Trump Tax Cuts And Yellen's New Normal

This discussion will get to trump's tax cuts and how they fit in with the present day financial situation. But first it is necessary to report on Janet Yellen. Yellen, on her way out as Fed Chairman, affirmed the New Normal in response to Neel Kashkari's fear of rising 10 year rates. She had this to say:

I think there are good reasons to think that the relationship between the slope of the yield curve and the business cycle may have changed.

Both agree that the yield curve is flattening, that long term rates are not going up anytime soon. Yet Yellen offered this additional insight, that it no longer mattered much what the slope of the yield curve looks like because it doesn't affect the business cycle anyway!

If you believe that the supply and demand of 10 year bonds has more to do with other factors, such as safety and use as collateral in the interest rate swaps markets and other financial markets, you could come to Yellen's conclusions.

And Kashkari is so desperate to see the 10 year yield go up, that he has voted against the three short term Fed increases. He thinks it is those increases that will put a damper on inflation.

So, who is right? I believe they are both right.

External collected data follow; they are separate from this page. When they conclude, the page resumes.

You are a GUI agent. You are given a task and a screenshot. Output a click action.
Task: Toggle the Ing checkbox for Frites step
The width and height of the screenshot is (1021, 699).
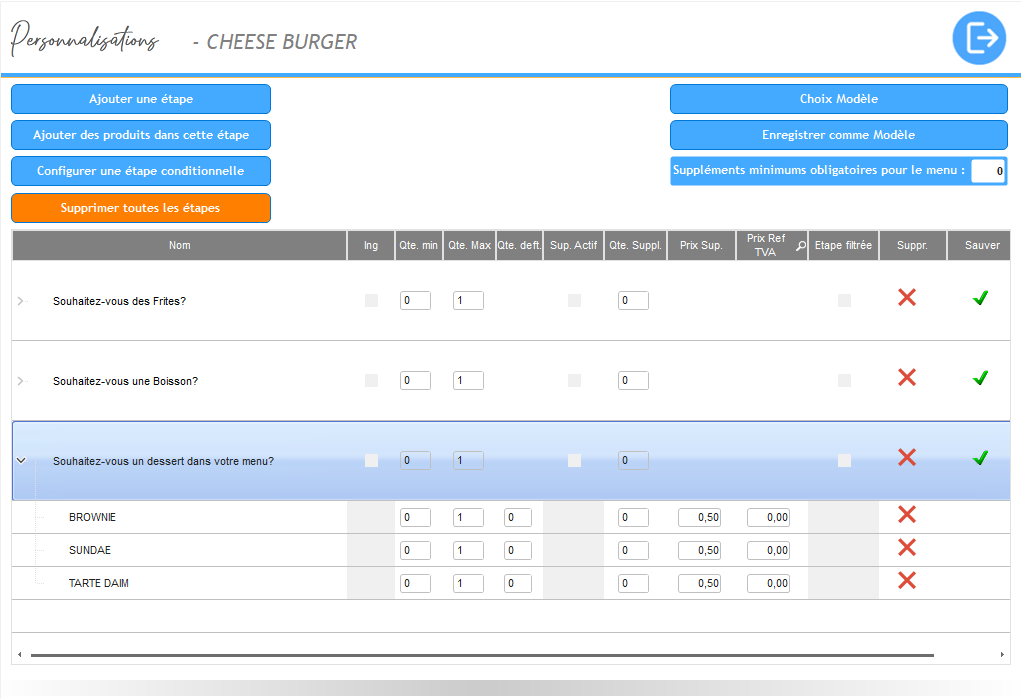point(372,300)
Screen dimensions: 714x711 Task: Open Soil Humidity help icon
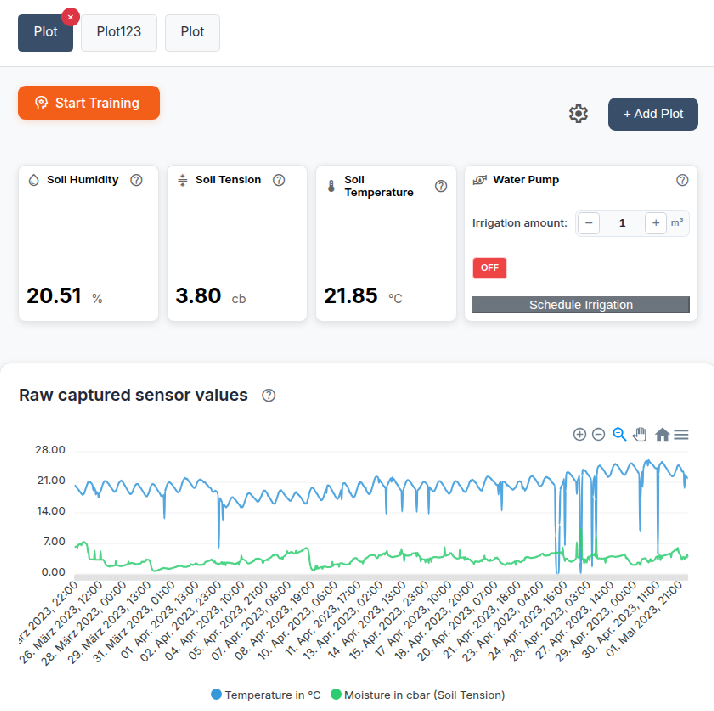coord(137,180)
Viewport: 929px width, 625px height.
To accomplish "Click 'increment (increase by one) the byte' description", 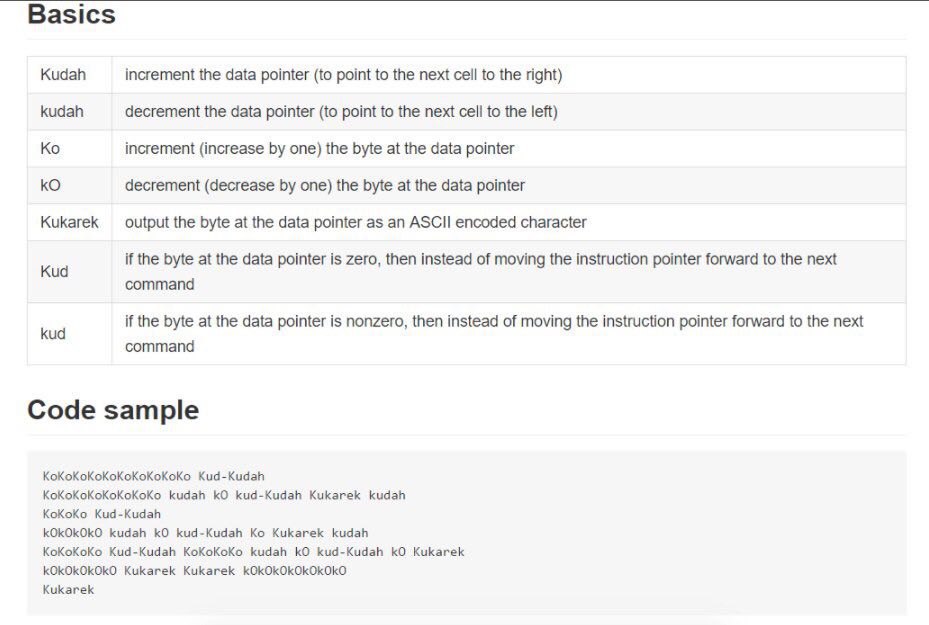I will (319, 148).
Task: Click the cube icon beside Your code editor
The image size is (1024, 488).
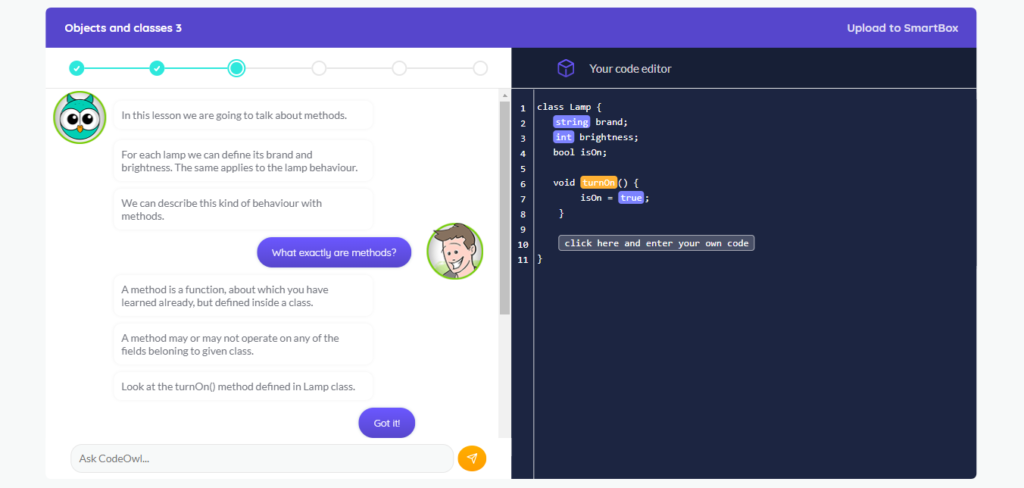Action: (x=566, y=68)
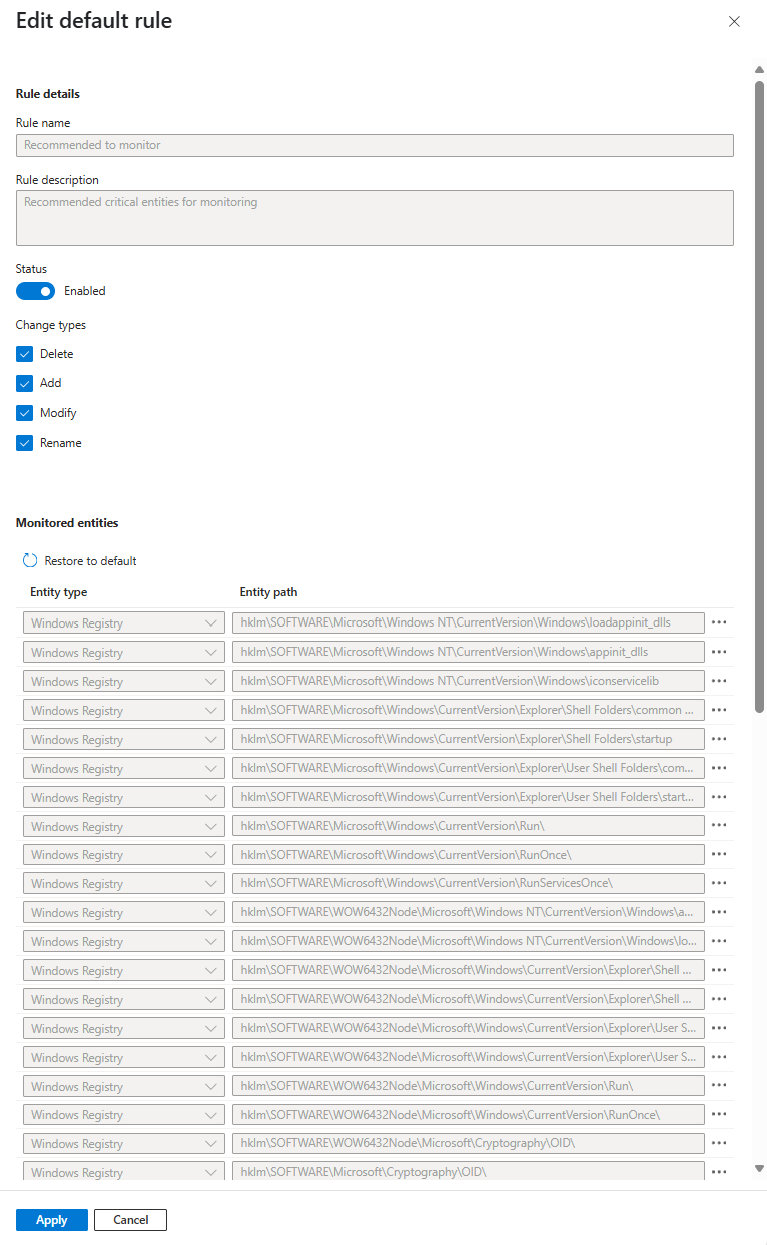Expand Entity type dropdown for RunOnce\ row
This screenshot has width=767, height=1245.
(123, 855)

It appears that Janet Yellen is right, if we are to look at the tax base as it relates to income from workers. It has steadily declined, with some leveling off with Reaganomics, then the Dot Com Bubble and then the Reflation under Obama since 2009. But wage decline as a portion of the tax base appears to be relentless as the following chart shows. It is worth watching as time goes on:

Source: Economic Analysis Bureau Dept. of Commerce

Transfer receipts in red are entitlements, which have actually stuffed the coffers of government. In 2008 mass layoffs increased unemployment insurance, causing a spike in taxes. Baby Boomers retiring have paid more out in taxes through social security than earnings.

House price appreciation spiked the blue line, asset taxation on soaring home prices for middle America, after the Dot Com crash.

So, we are not exactly in a wage boom. Kashkari may very well be right that this is what the Fed wants, to tamp down wages. This is exactly why Yellen's analysis is correct as well, since tamping down wages and wage inflation also helps to guide interest rates on longer bonds towards stability and even decline.

The Fed must do this to save the banking system.   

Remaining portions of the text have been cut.